BRIEF A: Please list each thing the discussion below names after "We can't choose to" as something humans cannot choose to do.

READING TEXT:
================================
Does it imply that a god does exist?
Clearly, he had a backup plan. It’s plans all the way down.
I’ve read that book. I thought it was great. And very, very funny. The author was a student (not practitioner) of the prosperity gospel. Also, this is the only time I have ever envied a dying person. She has the best community and I don’t know if she’s still alive but she’d published another book after that, and I thought shit, the lady dying is more productive than I am. I am an atheist but I got a lot out of reading it anyway.
I’ve found it really impossible to explain why I’m an atheist without bashing religion. Especially because the problems I have are foundational to those faiths. Which is why I can’t believe! You see the conundrum?
I’ve appreciated the writings/speeches I’ve encountered in which atheists freely distinguish between atheism and criticism of religion - and then gleefully go on to point out the (to my mind incontrovertible) arguments why religion is more bad than good.
Oh, I think many theologians would disagree with this interpretation.
(Short answer: it isn’t.) In fantasies where magic exists, it almost always has rules of some kind. God has no rules. And that’s really the reply (not an “answer” in the sense of something that makes sense) to the conundrums of God’s abilities being self-contradictory, to wit: humans can’t understand God, they can only believe. The “mistake” that gives rise to this thread is to think that you can reason out this sort of thing. Human reason is just so woefully inadequate outside of the humdrum workaday world that in higher matters it must be abandoned in favor of faith (n.b. not my view).
Yes, God does exist
Well, that should certainly settle a shitload of questions around the world! So, what is the evidence that the particular god that you believe in exists?
Thanks. The scales have fallen from my eyes. My life has been a hollow mockery to this point!
I don’t think that’s what quantum theory actually says, but that’s sort of irrelevant, because standard descriptions of God violate regular physics all the time. The theist response is that God, having made the universe, is not bound by the rules he put in place. Which argument applies as equally well to “quantum” objections over God’s existence.
And it’s absolutely an article of faith in a number of Christian denominations that God has perfect knowledge of the future. It’s a cornerstone of Calvinist doctrine, for example, that God already knows who is and is not going to go to heaven (the “elect”) and that nothing humans can do will change that judgement, which has been fixed since before Creation.
I get the distinct impression that the God being written about in that story was neither omniscient nor omnipotent. I suspect that the claims that they were/are came about well after the story was told and possibly after it was written; but by that time the story was too deeply embedded to be dropped.
Humans, if deliberately created, were created incapable of doing a whole shitload of things. We can’t choose to stay awake for three weeks, or to have children in litters of a dozen, or to photosynthesize. How would making us incapable of desiring to eat a specific fruit, or more usefully incapable of enjoying another being’s pain, make us “wind up toys”, when those other incapabilities don’t?
That’s always been my understanding; that the story dates from the era before they went full “God is omni-everything”, and so it was perfectly possible for God to not know something.
================================
(Dataset excerpt)
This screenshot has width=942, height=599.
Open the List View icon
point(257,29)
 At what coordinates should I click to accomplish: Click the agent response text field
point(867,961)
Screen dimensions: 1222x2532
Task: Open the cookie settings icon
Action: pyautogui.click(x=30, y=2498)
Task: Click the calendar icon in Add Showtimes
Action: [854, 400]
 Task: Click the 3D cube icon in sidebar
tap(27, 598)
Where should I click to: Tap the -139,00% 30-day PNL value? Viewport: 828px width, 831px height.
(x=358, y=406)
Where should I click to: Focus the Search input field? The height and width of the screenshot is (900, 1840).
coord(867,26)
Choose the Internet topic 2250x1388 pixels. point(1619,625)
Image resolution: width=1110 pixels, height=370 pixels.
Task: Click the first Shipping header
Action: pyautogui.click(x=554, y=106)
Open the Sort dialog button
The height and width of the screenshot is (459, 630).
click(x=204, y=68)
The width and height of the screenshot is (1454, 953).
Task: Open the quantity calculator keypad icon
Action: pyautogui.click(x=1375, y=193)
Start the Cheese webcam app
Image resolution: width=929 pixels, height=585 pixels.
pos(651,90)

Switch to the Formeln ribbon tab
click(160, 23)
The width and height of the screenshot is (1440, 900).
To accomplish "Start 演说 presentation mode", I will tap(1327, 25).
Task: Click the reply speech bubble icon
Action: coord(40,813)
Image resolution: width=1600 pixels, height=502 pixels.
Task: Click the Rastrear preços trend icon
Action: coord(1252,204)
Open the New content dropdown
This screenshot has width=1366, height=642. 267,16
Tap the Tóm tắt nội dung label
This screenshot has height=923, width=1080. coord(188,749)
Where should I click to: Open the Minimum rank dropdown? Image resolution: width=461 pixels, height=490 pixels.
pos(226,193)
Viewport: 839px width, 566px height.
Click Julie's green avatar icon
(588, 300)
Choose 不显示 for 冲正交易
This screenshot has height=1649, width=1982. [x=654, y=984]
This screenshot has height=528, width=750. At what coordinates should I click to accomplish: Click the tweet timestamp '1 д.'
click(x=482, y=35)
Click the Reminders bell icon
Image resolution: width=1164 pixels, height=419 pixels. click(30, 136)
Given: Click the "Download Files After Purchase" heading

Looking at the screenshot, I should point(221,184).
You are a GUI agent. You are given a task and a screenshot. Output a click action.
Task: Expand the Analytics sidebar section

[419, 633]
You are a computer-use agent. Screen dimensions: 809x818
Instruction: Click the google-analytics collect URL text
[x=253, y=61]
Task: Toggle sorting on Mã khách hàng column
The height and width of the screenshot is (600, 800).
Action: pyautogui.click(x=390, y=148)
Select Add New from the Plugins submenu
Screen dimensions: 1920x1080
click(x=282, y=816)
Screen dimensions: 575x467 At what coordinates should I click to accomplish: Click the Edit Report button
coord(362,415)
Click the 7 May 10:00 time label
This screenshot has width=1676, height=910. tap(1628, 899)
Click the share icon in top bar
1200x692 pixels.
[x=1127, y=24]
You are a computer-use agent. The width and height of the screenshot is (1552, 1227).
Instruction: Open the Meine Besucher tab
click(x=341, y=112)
================================
BRIEF B: Pick out every line of the records above that contains the word "dropdown".

TASK RESULT A:
- Stay awake for three weeks
- Have children in litters of a dozen
- Photosynthesize

TASK RESULT B:
Open the New content dropdown
Where should I click to: Open the Minimum rank dropdown? Image resolution: width=461 pixels, height=490 pixels.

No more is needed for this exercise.